TASK GOAL = Rewrite the data from the line containing "Given: Open the" down to the line containing "Click the 'Оценка", replacing "Multiple Choice" with "Short Answer" and leaving everything else unchanged.

SUPPLIED RECORDS =
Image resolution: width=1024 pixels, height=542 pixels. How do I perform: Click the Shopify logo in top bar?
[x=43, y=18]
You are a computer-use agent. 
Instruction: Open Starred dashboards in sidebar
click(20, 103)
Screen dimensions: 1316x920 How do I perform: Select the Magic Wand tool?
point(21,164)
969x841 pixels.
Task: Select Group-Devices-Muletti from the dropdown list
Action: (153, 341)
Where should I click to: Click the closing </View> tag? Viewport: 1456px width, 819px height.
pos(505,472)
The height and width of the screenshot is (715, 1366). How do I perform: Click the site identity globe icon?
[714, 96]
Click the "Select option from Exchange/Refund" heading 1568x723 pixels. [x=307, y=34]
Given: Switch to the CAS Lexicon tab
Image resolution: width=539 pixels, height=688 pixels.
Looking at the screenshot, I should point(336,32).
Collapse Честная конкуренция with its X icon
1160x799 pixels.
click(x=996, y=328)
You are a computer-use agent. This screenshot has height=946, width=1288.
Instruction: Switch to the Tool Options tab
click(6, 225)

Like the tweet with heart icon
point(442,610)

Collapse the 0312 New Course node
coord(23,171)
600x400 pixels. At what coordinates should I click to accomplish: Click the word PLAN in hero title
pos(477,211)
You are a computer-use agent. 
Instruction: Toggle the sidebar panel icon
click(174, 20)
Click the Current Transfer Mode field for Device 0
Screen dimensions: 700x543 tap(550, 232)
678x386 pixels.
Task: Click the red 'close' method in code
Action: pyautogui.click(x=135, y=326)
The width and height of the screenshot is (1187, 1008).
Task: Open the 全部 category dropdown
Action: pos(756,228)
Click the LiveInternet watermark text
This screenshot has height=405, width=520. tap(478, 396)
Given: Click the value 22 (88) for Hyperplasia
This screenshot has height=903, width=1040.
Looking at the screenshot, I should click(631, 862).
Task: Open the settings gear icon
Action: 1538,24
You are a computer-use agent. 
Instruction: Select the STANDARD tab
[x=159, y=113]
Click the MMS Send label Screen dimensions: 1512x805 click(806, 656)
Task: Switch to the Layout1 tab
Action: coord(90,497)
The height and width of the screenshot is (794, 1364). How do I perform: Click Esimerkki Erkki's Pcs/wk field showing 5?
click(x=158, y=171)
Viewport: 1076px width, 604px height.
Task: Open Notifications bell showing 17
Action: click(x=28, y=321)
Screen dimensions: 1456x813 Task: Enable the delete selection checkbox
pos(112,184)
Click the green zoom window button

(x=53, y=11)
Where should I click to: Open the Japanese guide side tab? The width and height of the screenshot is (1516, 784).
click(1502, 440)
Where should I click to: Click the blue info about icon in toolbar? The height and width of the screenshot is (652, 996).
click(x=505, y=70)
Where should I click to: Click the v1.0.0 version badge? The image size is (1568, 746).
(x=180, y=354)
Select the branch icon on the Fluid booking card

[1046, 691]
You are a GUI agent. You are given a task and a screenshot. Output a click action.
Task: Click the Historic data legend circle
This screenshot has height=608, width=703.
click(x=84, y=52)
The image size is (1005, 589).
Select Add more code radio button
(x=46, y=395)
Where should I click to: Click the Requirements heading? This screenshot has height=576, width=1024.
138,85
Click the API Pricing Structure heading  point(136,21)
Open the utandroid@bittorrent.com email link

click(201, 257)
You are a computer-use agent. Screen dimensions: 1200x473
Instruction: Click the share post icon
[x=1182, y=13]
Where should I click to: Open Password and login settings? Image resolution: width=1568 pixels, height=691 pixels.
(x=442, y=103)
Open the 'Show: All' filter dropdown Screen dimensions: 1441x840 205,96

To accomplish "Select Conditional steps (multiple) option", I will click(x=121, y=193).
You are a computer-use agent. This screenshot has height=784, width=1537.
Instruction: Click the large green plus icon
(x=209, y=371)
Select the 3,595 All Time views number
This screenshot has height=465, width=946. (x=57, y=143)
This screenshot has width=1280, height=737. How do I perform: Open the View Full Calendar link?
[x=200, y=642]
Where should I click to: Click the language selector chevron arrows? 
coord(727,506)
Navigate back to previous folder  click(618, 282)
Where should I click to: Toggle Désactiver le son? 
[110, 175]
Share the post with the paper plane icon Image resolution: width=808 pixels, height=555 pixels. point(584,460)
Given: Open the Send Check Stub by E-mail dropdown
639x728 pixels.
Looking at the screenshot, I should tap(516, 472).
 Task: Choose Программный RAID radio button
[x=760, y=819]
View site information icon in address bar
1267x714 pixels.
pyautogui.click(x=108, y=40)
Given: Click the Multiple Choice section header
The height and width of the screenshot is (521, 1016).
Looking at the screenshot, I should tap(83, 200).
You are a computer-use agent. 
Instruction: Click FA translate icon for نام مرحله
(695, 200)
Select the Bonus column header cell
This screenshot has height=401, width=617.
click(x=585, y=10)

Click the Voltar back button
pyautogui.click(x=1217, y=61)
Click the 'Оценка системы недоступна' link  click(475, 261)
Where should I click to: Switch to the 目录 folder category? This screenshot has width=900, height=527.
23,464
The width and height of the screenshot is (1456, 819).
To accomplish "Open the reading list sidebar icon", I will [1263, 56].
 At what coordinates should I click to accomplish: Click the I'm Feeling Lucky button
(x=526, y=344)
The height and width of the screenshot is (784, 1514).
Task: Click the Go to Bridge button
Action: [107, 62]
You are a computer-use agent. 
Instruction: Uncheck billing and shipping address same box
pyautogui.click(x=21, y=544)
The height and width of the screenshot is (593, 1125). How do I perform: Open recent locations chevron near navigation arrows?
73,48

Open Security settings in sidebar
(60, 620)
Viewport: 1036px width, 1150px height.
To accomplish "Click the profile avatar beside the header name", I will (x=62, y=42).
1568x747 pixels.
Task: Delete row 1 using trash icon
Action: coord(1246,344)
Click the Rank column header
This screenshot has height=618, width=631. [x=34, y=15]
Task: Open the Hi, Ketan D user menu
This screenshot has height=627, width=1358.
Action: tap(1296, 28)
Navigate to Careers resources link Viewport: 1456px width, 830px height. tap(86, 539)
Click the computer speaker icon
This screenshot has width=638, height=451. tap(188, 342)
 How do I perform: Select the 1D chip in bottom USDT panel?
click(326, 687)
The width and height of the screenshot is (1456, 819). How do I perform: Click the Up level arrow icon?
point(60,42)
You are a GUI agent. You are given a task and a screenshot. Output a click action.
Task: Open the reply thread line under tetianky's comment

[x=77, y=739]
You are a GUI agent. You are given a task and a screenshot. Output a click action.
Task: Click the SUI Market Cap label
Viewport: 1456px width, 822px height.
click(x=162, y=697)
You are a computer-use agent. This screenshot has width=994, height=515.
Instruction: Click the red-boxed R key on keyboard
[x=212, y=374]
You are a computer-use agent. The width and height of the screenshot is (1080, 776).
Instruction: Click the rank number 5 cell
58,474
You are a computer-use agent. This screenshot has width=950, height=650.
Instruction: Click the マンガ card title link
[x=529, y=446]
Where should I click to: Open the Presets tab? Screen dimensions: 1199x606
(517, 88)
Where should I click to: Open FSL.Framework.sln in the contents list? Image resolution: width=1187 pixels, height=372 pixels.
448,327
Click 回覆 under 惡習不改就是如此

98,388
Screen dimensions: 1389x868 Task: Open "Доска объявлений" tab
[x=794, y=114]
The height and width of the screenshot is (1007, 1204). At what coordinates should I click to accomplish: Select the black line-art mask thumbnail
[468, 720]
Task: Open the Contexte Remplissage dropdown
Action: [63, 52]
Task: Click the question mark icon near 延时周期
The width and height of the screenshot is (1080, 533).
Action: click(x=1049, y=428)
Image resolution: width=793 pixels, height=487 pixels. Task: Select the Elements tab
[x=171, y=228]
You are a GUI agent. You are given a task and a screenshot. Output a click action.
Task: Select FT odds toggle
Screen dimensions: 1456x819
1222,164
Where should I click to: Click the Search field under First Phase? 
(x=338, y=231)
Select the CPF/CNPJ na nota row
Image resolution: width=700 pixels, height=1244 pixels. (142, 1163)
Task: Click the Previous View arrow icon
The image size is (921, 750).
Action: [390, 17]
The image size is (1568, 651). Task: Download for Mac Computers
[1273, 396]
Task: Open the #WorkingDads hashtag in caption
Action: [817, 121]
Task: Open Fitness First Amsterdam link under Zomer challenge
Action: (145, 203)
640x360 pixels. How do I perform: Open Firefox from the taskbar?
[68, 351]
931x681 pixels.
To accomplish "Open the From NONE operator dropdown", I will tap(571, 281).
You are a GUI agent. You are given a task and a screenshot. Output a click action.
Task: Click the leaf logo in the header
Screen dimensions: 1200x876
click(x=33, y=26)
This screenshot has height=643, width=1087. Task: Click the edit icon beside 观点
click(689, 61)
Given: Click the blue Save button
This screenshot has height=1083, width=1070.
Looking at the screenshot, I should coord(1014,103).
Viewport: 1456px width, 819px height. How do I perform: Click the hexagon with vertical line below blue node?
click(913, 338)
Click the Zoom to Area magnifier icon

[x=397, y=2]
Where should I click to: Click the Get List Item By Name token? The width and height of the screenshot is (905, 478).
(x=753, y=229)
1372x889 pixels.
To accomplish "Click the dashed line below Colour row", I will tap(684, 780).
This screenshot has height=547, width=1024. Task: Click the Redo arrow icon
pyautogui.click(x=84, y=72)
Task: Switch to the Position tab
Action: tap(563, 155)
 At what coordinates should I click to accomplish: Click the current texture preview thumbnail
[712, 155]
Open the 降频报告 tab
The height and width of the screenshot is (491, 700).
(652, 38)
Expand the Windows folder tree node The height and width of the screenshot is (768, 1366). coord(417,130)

COMPLETE RESPONSE =
Given: Open the Send Check Stub by E-mail dropdown
639x728 pixels.
Looking at the screenshot, I should tap(516, 472).
 Task: Choose Программный RAID radio button
[x=760, y=819]
View site information icon in address bar
1267x714 pixels.
pyautogui.click(x=108, y=40)
Given: Click the Short Answer section header
The height and width of the screenshot is (521, 1016).
Looking at the screenshot, I should tap(83, 200).
You are a computer-use agent. 
Instruction: Click FA translate icon for نام مرحله
(695, 200)
Select the Bonus column header cell
This screenshot has height=401, width=617.
click(x=585, y=10)

Click the Voltar back button
pyautogui.click(x=1217, y=61)
Click the 'Оценка системы недоступна' link  click(475, 261)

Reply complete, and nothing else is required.